TASK PROMPT: The entries below contain a line with "Click the data source stack icon" and a line with "Task: Click the SUP CONST. column header". Retype exactly everything from the first down to the second, both included, and nothing else.

····················

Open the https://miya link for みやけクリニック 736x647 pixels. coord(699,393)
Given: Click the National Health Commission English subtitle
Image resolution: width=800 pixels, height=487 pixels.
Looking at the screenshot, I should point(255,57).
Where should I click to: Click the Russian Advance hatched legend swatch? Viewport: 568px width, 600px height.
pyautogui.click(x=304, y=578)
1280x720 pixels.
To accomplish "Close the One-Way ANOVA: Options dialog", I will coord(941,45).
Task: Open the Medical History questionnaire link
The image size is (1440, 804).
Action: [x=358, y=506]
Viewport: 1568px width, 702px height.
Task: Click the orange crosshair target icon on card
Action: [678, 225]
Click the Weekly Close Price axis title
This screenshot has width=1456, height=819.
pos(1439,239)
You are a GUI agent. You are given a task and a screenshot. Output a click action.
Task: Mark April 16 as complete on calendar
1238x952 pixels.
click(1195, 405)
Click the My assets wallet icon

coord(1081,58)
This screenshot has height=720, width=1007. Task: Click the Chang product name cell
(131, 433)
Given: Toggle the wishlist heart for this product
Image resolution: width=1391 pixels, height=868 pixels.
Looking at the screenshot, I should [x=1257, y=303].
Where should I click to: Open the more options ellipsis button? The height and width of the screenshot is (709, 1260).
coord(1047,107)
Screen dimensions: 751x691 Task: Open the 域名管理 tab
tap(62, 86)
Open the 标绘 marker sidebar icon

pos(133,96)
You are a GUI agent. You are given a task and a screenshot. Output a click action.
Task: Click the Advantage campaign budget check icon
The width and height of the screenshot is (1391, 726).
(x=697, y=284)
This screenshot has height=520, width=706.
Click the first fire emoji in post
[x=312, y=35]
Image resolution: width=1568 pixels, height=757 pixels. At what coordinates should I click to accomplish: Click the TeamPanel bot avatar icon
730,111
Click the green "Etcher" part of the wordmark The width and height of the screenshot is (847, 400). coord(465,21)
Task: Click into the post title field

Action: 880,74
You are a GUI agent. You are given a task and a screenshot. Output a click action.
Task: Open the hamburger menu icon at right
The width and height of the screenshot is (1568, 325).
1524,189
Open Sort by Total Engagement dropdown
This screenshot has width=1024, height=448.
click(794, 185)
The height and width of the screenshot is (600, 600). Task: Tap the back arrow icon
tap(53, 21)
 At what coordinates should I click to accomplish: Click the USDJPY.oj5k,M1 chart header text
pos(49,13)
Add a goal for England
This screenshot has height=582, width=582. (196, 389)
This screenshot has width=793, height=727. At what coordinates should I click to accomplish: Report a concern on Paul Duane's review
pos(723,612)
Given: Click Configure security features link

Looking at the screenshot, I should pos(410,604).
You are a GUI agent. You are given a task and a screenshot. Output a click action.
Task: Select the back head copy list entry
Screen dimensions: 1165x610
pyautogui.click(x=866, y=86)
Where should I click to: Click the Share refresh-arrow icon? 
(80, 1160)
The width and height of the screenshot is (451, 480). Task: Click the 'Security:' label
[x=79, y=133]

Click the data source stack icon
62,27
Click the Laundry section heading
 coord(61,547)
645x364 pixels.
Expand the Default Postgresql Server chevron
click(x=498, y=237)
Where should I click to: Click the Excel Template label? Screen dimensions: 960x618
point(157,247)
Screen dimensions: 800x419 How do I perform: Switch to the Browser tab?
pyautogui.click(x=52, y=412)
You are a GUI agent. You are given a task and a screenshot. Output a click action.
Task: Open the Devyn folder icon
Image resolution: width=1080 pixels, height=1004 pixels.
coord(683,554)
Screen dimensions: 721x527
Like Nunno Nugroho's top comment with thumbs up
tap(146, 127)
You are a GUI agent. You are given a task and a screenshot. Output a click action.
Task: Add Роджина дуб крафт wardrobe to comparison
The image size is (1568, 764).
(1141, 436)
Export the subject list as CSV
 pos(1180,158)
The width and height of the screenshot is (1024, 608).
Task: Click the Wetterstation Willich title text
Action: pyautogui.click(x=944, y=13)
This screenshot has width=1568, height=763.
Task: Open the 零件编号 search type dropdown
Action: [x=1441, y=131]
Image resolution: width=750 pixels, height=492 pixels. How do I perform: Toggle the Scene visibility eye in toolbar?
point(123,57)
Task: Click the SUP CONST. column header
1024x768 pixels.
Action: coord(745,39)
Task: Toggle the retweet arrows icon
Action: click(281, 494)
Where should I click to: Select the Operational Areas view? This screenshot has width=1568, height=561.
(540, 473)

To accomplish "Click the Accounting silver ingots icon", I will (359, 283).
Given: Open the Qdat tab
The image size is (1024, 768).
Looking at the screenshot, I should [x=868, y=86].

····················

WRITTEN ANSWER:
Click the data source stack icon
62,27
Click the Laundry section heading
 coord(61,547)
645x364 pixels.
Expand the Default Postgresql Server chevron
click(x=498, y=237)
Where should I click to: Click the Excel Template label? Screen dimensions: 960x618
point(157,247)
Screen dimensions: 800x419 How do I perform: Switch to the Browser tab?
pyautogui.click(x=52, y=412)
You are a GUI agent. You are given a task and a screenshot. Output a click action.
Task: Open the Devyn folder icon
Image resolution: width=1080 pixels, height=1004 pixels.
coord(683,554)
Screen dimensions: 721x527
Like Nunno Nugroho's top comment with thumbs up
tap(146, 127)
You are a GUI agent. You are given a task and a screenshot. Output a click action.
Task: Add Роджина дуб крафт wardrobe to comparison
The image size is (1568, 764).
(1141, 436)
Export the subject list as CSV
 pos(1180,158)
The width and height of the screenshot is (1024, 608).
Task: Click the Wetterstation Willich title text
Action: pyautogui.click(x=944, y=13)
This screenshot has width=1568, height=763.
Task: Open the 零件编号 search type dropdown
Action: [x=1441, y=131]
Image resolution: width=750 pixels, height=492 pixels. How do I perform: Toggle the Scene visibility eye in toolbar?
point(123,57)
Task: Click the SUP CONST. column header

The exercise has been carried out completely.